Fast forward to the present day, Republican Donald Trump has publicly stated he would only accept $1 per year. As it turns out, if and when Trump wins the White House, in order to be classified as a government employee (President of the United States), he must accept at least $1 per annum.
Yet in regards to the current occupant of 1600 Pennsylvania Avenue, Barack Obama once famously stated, “I have worked to rebuild trust in government by allowing every American to go online and see how their tax dollars are spent.”

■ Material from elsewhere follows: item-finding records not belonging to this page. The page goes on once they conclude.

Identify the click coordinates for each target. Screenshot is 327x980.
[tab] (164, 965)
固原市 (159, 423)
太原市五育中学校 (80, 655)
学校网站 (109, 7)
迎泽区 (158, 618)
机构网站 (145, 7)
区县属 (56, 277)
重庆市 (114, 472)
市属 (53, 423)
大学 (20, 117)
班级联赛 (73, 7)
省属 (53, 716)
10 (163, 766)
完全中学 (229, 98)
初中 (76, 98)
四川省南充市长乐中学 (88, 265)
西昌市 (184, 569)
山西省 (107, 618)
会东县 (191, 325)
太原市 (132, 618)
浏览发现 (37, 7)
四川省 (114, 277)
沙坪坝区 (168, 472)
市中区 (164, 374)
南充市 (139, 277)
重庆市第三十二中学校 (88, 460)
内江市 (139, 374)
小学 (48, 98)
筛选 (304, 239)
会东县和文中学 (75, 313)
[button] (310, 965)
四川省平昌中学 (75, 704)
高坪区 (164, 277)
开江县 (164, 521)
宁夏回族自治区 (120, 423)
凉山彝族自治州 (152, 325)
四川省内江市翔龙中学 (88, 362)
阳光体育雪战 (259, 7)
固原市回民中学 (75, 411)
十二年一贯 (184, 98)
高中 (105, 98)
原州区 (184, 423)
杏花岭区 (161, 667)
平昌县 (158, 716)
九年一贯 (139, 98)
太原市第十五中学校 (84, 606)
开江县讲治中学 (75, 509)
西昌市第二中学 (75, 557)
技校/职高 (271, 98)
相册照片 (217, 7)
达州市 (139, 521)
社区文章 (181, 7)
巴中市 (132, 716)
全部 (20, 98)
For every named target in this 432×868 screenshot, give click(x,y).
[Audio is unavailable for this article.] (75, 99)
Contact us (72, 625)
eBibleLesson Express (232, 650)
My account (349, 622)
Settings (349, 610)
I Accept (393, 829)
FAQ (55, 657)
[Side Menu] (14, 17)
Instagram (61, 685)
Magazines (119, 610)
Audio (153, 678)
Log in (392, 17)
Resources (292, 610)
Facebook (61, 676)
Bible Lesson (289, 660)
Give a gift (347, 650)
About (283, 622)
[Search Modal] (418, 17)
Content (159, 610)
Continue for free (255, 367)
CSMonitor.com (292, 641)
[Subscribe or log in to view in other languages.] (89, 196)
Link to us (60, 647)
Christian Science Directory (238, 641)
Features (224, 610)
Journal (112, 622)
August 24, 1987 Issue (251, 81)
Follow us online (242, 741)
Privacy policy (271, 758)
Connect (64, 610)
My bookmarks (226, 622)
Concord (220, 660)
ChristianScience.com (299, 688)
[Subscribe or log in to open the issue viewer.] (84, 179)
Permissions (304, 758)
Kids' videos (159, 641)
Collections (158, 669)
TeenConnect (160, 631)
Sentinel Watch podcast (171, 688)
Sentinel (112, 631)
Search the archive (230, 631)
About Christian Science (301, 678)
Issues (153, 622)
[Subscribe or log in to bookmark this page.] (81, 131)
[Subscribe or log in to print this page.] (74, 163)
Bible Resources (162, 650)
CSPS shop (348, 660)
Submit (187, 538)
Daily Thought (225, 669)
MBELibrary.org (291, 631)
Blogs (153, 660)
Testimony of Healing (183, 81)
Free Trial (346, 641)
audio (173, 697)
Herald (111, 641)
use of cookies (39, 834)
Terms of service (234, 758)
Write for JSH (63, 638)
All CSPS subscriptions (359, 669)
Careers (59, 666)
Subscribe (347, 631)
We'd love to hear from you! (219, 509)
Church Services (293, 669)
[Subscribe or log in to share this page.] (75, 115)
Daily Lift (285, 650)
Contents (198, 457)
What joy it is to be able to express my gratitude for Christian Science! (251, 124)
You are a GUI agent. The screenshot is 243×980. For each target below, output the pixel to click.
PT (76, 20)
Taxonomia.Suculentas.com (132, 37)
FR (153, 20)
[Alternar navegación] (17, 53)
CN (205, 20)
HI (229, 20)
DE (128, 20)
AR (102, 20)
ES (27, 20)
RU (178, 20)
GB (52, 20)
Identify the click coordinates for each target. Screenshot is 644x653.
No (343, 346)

But as reported by the Washington Examiner, one of the few places the average citizen could find the reality of Obama’s version of “rebuilding trust with the taxpayers” would be on their web portal. As reported, Obama has vetoed a bill that would curtail the millions of dollars the American works pump into the bank accounts of ex-presidents.
Sponsored by Sen. Joni Ernst (R-IA) and Rep. Jason Chaffetz (R-UT), the Presidential Allowance Modernization Act of 2016 just met an unceremonious death at the end of Obama’s ink pen.

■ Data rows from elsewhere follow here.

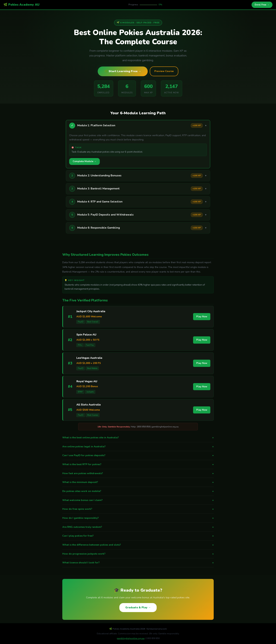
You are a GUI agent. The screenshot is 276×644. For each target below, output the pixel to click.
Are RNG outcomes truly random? (138, 527)
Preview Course (164, 71)
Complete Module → (84, 161)
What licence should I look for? (138, 562)
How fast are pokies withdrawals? (138, 473)
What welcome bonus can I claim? (138, 500)
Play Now (202, 316)
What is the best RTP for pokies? (138, 464)
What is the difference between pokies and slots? (138, 545)
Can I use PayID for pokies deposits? (138, 455)
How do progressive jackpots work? (138, 554)
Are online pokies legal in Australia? (138, 446)
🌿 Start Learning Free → (123, 71)
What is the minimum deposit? (138, 482)
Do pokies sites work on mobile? (138, 491)
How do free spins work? (138, 509)
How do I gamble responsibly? (138, 518)
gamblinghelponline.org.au (131, 638)
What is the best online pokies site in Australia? (138, 438)
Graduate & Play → (138, 608)
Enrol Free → (262, 5)
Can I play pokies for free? (138, 536)
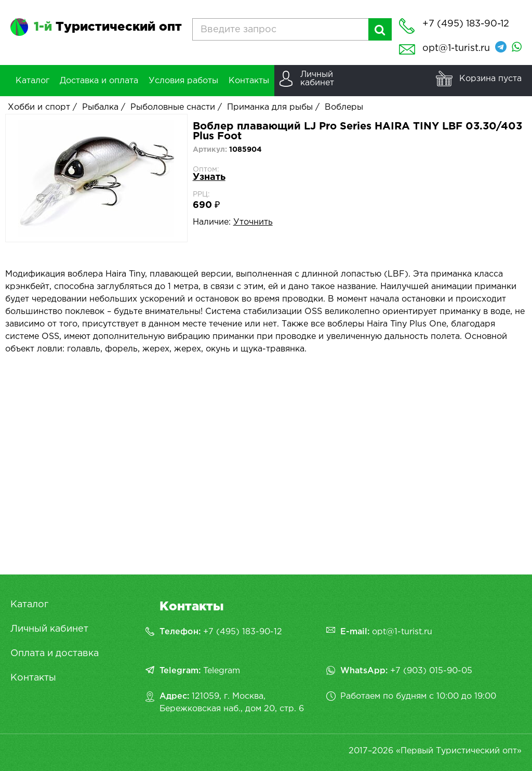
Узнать (209, 177)
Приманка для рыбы (270, 107)
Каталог (29, 605)
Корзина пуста (490, 79)
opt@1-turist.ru (456, 48)
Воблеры (344, 107)
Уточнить (253, 222)
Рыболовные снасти (172, 107)
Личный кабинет (49, 629)
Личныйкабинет (317, 79)
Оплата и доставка (55, 654)
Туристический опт (108, 27)
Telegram (221, 671)
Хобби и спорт (39, 107)
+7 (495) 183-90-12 (243, 632)
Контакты (33, 678)
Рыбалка (100, 107)
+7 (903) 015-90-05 (431, 671)
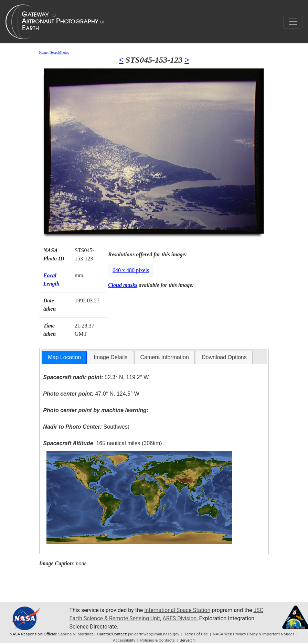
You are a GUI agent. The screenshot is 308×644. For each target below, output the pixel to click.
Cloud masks (123, 285)
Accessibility (124, 640)
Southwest (86, 427)
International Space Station (177, 610)
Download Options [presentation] (224, 357)
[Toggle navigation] (293, 22)
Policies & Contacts (157, 640)
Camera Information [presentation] (164, 357)
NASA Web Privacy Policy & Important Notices (253, 634)
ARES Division (179, 618)
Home (43, 52)
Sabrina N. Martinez (76, 634)
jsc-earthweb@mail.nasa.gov (153, 634)
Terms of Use (196, 634)
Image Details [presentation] (110, 357)
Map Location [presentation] (64, 357)
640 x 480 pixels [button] (131, 270)
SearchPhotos (60, 52)
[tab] (64, 357)
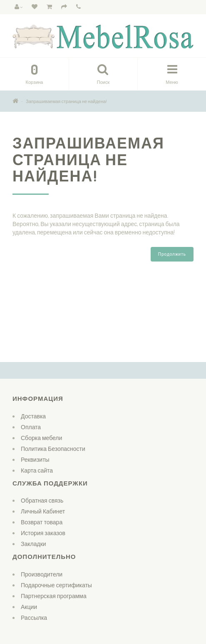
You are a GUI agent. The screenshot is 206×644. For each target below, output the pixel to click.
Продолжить (172, 254)
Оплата (31, 427)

As the folks at the non-partisan GovTrack.us have translated the legislation from legalese to standard English;
The current law is the Former Presidents Act of 1958, under which ex-presidents receive an annual pension equivalent to the pay of a current Cabinet member, which this year is $203,700. (The president receives $400,000 a year while in office.) Pensions have totalled tens of millions of dollars since the program began.
What it does and how it works
Under the new bill, pensions would be reduced by however much an ex-president makes above $400,000 a year. For example, let’s say Obama makes $480,000 in his first year out of office through fees from speeches and book sales. He would lose $80,000 from his pension, leaving him with about $120,000 paid for by taxpayers.
In other words, if an ex-president makes $600,000 or more in a given year, they would have the full $200,000 deducted from their pensions. Taxpayers wouldn’t be on the hook for paying them anything.